### What you need to do
Which lines of the data contain the string "computer"? Show each of them.

### Records contained in a dataset

• • • •

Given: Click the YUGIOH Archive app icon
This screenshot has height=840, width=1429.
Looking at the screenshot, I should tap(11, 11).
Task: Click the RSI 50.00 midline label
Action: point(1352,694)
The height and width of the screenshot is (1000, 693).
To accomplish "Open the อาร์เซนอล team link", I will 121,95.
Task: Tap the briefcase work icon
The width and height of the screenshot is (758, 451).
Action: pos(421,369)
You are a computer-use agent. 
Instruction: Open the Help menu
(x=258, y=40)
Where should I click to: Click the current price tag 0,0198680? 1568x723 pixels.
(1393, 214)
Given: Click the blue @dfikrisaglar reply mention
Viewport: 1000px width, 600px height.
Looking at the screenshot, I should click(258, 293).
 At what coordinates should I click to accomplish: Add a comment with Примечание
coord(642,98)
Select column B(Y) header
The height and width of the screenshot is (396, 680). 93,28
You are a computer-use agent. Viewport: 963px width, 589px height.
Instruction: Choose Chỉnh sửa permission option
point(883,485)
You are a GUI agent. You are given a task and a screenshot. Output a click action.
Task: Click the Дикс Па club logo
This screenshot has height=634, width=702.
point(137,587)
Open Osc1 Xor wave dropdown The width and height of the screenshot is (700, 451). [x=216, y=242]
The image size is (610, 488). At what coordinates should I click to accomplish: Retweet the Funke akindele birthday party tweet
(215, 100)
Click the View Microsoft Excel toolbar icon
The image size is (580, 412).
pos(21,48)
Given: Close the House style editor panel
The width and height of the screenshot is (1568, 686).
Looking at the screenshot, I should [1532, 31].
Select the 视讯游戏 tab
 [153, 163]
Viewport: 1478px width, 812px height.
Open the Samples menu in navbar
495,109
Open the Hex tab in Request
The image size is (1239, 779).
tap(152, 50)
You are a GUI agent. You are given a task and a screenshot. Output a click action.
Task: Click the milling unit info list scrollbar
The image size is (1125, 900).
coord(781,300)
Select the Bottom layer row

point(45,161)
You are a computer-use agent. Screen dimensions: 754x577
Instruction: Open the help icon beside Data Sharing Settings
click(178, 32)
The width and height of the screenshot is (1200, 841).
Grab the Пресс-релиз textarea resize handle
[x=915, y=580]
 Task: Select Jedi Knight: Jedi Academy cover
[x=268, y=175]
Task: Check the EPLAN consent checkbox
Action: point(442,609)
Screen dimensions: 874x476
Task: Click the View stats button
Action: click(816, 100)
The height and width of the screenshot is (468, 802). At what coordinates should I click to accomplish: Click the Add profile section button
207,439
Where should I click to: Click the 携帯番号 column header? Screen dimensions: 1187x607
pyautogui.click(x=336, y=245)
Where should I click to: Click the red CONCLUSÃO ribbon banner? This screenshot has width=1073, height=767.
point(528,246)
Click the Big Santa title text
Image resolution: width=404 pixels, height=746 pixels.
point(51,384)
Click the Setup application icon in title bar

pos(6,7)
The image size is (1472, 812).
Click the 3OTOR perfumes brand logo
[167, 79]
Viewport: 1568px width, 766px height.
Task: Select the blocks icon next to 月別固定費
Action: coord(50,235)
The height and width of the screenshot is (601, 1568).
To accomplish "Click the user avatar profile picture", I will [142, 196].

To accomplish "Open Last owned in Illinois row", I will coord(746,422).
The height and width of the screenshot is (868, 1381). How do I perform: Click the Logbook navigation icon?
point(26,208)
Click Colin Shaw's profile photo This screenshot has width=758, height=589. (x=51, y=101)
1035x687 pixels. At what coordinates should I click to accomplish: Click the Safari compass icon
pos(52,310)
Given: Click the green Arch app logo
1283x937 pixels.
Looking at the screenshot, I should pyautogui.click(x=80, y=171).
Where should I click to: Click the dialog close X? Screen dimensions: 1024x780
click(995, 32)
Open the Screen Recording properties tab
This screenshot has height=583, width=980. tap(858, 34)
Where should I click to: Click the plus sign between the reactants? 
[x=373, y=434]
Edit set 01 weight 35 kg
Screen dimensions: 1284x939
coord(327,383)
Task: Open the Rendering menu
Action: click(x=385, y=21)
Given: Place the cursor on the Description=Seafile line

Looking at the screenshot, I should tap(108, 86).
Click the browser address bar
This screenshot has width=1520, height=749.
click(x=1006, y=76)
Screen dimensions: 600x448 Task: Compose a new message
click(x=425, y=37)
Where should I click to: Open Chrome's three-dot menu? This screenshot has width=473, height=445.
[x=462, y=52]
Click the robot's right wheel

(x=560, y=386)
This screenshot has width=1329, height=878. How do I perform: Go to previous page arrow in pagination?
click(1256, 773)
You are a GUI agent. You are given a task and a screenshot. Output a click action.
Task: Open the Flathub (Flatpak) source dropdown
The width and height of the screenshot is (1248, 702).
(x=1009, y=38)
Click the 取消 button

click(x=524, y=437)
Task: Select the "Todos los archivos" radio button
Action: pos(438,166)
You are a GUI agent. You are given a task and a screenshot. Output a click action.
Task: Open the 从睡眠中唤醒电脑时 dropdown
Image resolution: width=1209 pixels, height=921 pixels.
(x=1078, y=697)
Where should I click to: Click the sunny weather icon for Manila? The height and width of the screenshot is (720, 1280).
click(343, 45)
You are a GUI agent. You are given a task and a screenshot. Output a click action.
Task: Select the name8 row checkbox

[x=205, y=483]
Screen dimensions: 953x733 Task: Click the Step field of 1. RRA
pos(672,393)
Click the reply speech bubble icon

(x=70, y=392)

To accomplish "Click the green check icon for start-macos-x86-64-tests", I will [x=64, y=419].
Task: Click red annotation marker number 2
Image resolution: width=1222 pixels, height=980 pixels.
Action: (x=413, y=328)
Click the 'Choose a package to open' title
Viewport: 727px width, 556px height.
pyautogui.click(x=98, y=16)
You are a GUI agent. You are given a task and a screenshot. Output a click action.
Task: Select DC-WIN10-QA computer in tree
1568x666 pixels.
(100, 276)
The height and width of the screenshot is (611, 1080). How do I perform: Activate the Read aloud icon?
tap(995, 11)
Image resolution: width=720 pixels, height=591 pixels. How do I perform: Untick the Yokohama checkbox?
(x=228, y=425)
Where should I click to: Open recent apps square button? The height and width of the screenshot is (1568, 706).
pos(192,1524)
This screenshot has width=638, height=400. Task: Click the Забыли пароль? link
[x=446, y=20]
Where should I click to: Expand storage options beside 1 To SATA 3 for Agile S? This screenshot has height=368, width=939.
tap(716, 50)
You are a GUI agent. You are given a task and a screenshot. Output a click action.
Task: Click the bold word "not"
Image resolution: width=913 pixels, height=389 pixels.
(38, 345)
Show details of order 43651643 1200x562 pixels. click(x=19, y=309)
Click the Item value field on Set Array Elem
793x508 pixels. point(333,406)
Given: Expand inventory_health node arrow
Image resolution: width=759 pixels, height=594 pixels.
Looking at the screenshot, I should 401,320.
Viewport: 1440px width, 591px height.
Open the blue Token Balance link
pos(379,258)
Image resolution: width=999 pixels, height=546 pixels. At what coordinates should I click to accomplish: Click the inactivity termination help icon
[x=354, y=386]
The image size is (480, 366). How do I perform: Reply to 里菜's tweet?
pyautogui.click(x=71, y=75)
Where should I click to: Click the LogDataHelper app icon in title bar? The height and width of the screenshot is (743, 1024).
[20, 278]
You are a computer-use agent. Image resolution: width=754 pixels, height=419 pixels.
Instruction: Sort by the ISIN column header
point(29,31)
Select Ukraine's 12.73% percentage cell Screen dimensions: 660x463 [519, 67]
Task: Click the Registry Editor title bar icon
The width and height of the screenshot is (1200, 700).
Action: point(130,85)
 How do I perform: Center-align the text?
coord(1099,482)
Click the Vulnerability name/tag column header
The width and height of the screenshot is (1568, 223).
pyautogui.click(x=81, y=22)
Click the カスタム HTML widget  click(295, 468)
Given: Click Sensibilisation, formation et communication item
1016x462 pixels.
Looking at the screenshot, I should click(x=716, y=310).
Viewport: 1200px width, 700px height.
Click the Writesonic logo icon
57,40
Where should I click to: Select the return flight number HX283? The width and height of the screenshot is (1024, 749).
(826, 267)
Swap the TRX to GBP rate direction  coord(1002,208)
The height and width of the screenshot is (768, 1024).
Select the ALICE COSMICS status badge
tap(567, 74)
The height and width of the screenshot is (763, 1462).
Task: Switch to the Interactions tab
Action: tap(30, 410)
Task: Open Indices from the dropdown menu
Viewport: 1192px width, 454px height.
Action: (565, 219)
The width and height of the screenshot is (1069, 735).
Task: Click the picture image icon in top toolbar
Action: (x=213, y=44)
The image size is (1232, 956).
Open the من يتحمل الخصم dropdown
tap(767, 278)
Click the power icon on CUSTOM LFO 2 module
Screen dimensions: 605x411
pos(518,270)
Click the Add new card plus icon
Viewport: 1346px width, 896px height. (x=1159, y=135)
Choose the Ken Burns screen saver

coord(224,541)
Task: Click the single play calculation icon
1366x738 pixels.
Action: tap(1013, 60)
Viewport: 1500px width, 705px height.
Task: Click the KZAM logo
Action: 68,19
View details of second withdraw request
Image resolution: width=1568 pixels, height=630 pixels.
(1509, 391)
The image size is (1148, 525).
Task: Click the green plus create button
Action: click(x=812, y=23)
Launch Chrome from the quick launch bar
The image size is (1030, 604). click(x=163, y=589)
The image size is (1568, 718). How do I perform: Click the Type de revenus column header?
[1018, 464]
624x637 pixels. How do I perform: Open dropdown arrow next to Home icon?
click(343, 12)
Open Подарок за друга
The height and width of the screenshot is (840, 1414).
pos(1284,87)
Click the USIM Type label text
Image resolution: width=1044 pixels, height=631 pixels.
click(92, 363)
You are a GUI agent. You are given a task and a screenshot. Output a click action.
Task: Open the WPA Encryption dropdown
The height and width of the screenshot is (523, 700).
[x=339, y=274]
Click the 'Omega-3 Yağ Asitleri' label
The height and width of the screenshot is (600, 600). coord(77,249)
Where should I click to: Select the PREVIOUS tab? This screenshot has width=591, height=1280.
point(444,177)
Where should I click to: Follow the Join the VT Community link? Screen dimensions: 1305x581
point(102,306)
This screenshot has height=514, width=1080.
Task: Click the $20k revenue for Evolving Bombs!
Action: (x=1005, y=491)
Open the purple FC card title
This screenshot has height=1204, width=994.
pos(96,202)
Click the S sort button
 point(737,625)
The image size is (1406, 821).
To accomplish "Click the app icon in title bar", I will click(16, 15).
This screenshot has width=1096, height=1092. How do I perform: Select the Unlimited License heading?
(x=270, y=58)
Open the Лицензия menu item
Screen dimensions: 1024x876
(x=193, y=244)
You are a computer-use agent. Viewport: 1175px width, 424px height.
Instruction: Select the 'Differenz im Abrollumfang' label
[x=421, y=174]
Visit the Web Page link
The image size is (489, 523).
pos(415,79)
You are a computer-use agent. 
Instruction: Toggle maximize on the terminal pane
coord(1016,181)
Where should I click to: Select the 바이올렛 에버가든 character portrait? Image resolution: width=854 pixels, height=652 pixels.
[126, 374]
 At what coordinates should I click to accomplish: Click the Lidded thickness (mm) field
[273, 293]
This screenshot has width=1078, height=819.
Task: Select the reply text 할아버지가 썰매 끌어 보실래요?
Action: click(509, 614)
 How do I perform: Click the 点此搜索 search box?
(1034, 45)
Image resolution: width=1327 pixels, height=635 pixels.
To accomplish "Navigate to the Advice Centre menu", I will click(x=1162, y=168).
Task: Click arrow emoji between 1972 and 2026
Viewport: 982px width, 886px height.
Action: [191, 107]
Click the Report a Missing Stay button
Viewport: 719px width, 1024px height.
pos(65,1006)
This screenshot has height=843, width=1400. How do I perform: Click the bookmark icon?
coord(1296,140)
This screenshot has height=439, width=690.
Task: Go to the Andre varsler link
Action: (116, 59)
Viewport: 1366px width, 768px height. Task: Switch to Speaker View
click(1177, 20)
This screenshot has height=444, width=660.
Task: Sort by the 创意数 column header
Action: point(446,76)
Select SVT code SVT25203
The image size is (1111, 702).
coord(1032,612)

• • • •

### Answer area
You are a computer-use agent. 
You are a computer-use agent. Viewport: 963px width, 589px height.
You are a computer-use agent. Screen dimensions: 754x577
Task: Select DC-WIN10-QA computer in tree
You are a computer-use agent. Image resolution: width=754 pixels, height=419 pixels.
You are a computer-use agent. Viewport: 1175px width, 424px height.
You are a computer-use agent. 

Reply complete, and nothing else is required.